A black and brown dachshund sitting in a moving box on the floor of an interior unit, with an expectant look, their front paws on the opening of the box.

Did you know up to 60 percent of dachshunds experience disc herniation caused by intervertebral disc degeneration (IVDD)? 

IVDD is caused by the degradation of the spinal discs that act as a cushion between vertebrae. The condition can lead to chronic pain, partial paralysis, urinary and fecal incontinence, and, in some cases, death. IVDD is most common among short-legged breeds, for whom the condition generally arrives early in life. 

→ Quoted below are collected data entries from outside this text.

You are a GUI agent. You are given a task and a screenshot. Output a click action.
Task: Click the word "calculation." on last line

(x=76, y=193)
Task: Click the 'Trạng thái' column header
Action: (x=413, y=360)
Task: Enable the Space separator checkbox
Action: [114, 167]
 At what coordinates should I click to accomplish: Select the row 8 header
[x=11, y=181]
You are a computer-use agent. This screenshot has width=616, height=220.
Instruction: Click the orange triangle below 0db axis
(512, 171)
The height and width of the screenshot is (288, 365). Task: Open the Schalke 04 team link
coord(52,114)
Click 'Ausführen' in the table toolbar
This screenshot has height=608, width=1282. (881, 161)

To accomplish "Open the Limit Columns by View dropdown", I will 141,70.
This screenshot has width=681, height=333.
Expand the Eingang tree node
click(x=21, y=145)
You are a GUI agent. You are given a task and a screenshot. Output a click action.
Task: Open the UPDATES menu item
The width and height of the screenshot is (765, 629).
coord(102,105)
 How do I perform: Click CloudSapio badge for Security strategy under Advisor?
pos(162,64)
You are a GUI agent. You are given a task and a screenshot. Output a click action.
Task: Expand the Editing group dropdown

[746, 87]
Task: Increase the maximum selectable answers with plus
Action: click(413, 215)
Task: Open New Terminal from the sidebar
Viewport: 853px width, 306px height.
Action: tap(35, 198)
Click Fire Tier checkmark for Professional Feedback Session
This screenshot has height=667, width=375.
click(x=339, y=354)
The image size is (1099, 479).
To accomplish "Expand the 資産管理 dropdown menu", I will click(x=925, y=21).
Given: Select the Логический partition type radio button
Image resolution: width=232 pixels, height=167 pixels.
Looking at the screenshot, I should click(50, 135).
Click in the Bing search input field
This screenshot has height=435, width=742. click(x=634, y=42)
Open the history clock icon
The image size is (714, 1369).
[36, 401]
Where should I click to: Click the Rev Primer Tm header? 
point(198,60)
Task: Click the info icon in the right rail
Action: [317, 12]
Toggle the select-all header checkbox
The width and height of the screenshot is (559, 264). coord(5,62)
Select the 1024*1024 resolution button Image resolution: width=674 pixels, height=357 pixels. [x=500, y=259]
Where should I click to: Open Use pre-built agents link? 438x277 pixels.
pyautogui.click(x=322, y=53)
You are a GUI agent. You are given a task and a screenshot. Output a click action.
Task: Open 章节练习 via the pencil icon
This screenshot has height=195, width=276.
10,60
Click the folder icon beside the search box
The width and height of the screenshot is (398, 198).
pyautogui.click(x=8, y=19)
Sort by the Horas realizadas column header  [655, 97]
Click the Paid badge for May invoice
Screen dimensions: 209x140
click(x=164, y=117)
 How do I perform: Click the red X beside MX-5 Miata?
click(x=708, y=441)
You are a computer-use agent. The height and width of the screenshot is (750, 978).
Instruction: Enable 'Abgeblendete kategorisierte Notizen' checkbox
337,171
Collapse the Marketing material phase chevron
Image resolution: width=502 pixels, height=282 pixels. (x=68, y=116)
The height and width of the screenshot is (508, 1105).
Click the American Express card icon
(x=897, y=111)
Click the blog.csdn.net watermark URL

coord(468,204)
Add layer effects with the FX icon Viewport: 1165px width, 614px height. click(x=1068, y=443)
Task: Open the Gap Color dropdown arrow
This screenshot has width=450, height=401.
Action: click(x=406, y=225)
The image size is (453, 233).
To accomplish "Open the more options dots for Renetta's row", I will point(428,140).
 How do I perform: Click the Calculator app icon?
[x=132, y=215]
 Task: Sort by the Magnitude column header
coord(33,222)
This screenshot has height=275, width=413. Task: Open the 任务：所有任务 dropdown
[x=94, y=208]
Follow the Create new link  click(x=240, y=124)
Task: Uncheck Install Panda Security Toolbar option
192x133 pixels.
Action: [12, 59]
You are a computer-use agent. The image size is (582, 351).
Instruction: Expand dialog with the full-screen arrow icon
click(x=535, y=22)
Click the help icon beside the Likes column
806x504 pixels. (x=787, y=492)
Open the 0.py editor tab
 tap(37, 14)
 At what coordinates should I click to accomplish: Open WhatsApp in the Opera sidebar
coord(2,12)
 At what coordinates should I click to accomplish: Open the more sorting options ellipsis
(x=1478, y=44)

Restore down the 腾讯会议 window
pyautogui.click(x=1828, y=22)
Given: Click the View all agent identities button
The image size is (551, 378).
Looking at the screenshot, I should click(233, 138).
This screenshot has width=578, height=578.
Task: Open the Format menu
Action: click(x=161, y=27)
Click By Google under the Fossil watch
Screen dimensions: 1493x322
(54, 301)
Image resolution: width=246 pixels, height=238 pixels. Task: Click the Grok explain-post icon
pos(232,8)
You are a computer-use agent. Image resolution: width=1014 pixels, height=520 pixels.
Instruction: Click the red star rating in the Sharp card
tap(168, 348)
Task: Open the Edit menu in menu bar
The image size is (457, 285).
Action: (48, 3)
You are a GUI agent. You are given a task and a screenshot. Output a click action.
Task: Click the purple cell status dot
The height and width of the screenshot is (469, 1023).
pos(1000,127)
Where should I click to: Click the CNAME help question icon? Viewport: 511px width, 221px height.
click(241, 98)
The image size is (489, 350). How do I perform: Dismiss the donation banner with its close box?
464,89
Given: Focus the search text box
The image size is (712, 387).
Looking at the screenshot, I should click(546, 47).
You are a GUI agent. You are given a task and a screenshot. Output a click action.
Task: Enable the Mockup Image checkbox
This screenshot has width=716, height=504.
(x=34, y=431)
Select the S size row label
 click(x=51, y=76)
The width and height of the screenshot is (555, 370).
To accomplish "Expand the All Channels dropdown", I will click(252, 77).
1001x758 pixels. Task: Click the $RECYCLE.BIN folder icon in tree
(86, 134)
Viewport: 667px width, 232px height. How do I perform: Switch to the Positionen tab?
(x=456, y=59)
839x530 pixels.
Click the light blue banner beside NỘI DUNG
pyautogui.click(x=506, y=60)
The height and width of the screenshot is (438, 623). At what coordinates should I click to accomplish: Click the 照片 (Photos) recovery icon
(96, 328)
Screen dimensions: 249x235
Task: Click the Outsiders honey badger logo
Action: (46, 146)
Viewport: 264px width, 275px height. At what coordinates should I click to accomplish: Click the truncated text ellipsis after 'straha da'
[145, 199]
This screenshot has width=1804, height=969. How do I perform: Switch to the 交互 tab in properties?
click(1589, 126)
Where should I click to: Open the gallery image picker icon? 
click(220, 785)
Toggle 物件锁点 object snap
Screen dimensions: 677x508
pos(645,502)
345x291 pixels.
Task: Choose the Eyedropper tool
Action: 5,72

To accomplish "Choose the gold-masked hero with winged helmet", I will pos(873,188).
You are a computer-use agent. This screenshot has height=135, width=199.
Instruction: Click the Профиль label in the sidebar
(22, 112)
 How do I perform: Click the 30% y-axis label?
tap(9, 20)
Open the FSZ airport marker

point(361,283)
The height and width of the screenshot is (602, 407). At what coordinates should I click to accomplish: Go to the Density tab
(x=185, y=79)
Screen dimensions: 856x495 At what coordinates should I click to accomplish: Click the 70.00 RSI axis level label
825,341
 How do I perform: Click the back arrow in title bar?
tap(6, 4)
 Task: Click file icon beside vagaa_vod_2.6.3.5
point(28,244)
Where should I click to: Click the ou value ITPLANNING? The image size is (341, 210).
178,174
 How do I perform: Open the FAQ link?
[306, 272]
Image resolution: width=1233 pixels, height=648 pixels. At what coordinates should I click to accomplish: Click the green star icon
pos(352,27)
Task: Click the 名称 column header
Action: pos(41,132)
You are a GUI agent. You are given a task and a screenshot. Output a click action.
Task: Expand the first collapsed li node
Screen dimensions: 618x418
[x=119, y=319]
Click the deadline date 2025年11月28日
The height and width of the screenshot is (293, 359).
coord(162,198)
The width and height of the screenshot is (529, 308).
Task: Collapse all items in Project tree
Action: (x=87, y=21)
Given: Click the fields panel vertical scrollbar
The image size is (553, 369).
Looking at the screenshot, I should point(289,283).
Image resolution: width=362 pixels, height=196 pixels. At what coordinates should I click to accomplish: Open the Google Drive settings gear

While modern techniques for diagnosing a herniated disc are well established, those techniques aren’t good at determining whether the issue is acute or chronic, or whether non-herniated discs might protrude in the future. 

A team of University of Minnesota researchers in the College of Veterinary Medicine hopes to fix that. The team, led by magnetic resonance imaging (MRI) expert Casey Johnson, PhD, has received an internal award of $100,000 to investigate advanced, quantitative MRI methods in intervertebral discs in dogs. 

The team will expand on previous work with quantitative MRI in humans to measure biochemical and biomechanical properties of discs in canines. Some of the quantitative methods have not been evaluated in dogs with IVDD—a critical gap in canine medicine literature the researchers hope to fill. The findings would allow veterinary professionals to assess the risk of future disc degeneration before it occurs, and empower dog owners to look for potential symptoms of IVDD. That would mean improved overall assessment of spinal disc health.

The work has relevance for another species: The condition and its symptoms are similar between dogs and humans, providing an opportunity to translate imaging methods, treatments, and understanding of the disease at the intersection of animal and human health. 

Funding for the project began this month and continues through May 2023.